[Records shown]
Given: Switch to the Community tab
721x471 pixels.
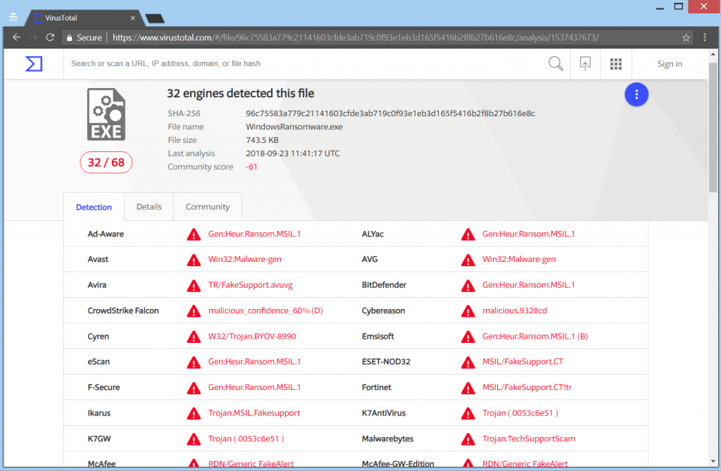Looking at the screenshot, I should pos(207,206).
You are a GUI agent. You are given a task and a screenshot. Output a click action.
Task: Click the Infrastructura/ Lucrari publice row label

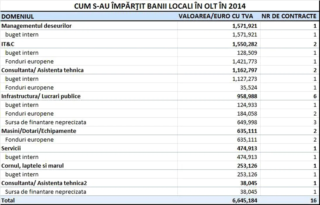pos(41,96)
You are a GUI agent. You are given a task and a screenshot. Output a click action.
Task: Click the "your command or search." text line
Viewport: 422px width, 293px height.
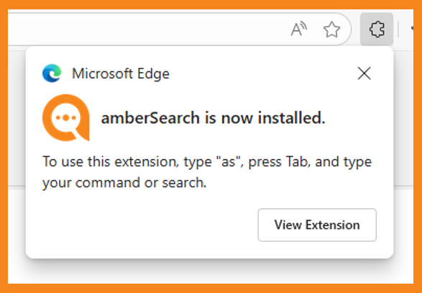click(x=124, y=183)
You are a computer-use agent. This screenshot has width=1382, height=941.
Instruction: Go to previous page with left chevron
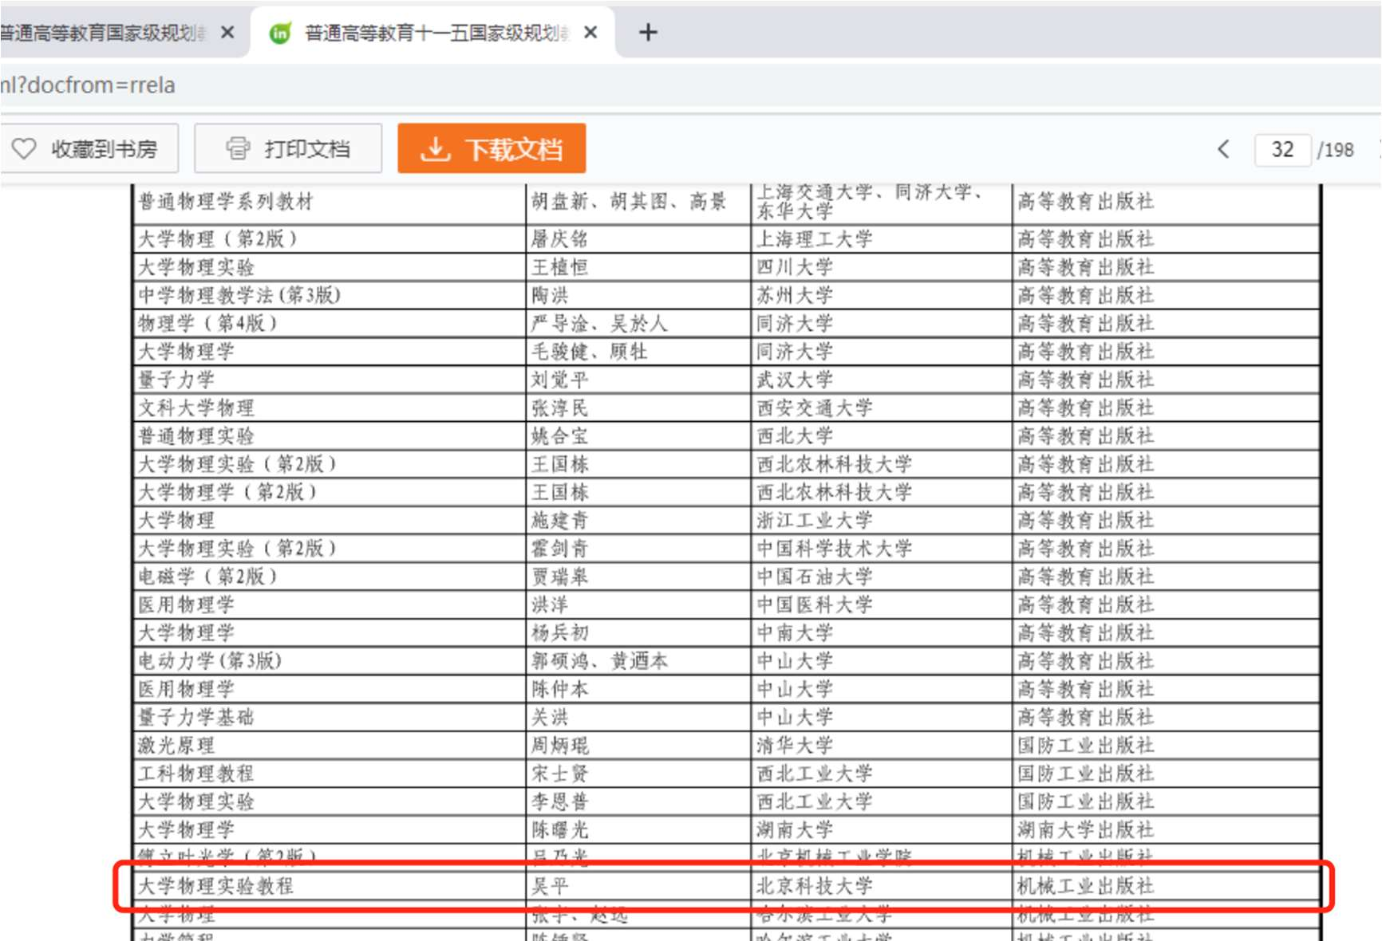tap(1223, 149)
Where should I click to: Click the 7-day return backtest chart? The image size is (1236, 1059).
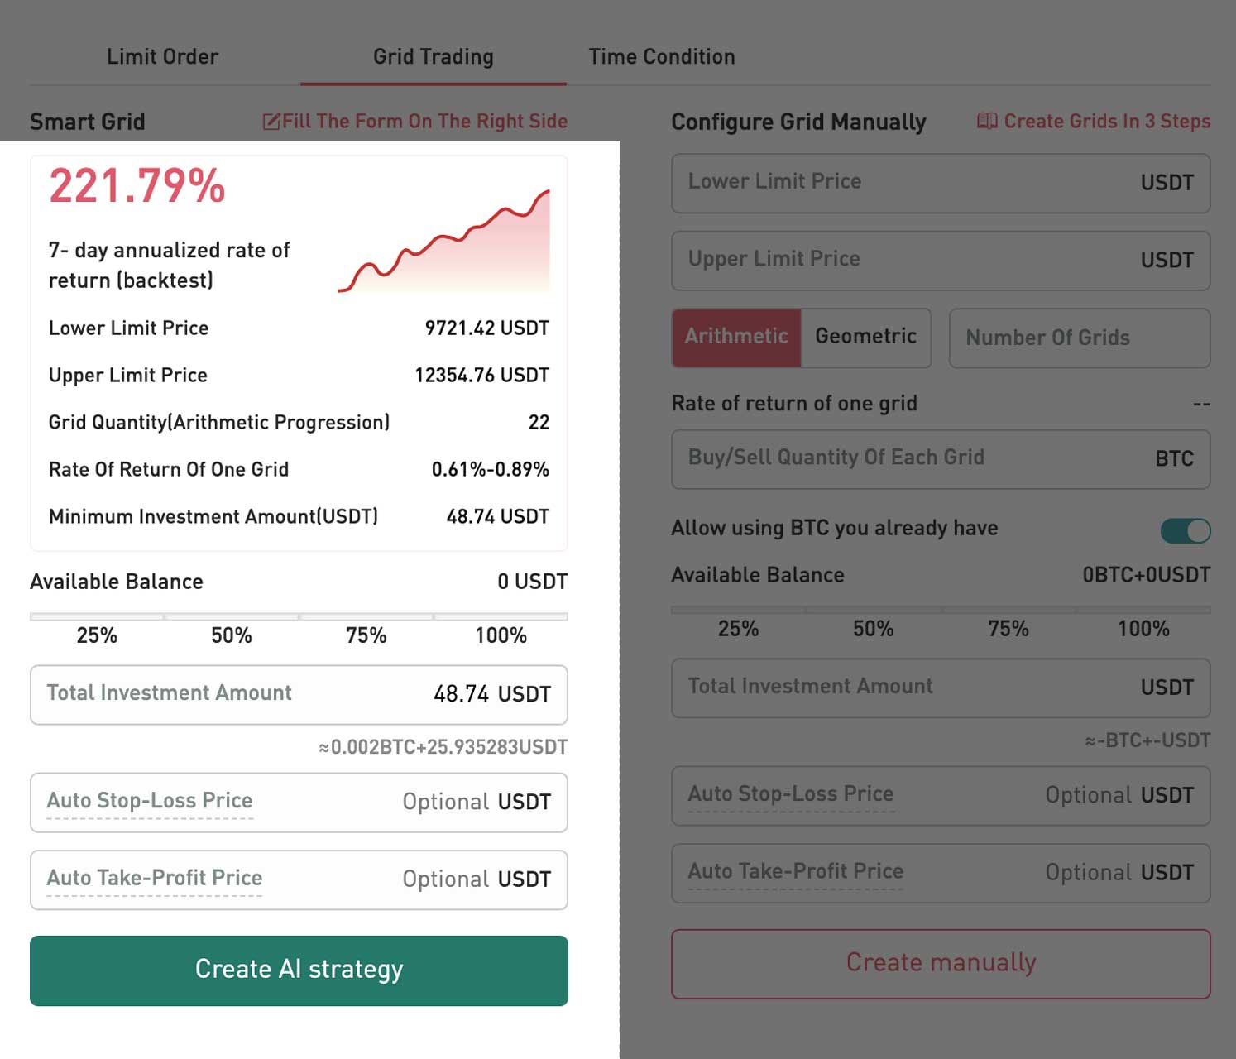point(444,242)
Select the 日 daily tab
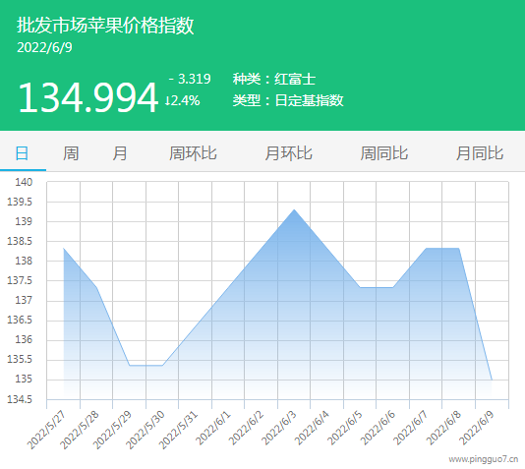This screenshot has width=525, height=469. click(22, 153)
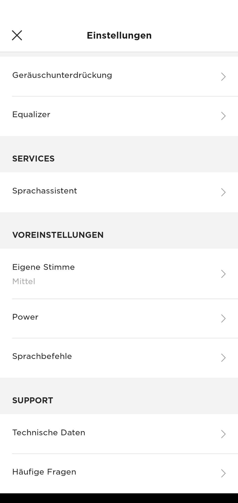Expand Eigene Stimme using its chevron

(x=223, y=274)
[/Records shown]
▸ **Instructions to follow**: The required output is an exact copy of the lines from the one with "Where should I" through the final line of the data above, with pictures removed.

▸ **Solution for this problem**:
Where should I click to: Click the 7-day return backtest chart? The image size is (1236, 1059).
point(444,242)
Select the 日 daily tab
This screenshot has width=525, height=469. click(22, 153)
Expand Eigene Stimme using its chevron

(x=223, y=274)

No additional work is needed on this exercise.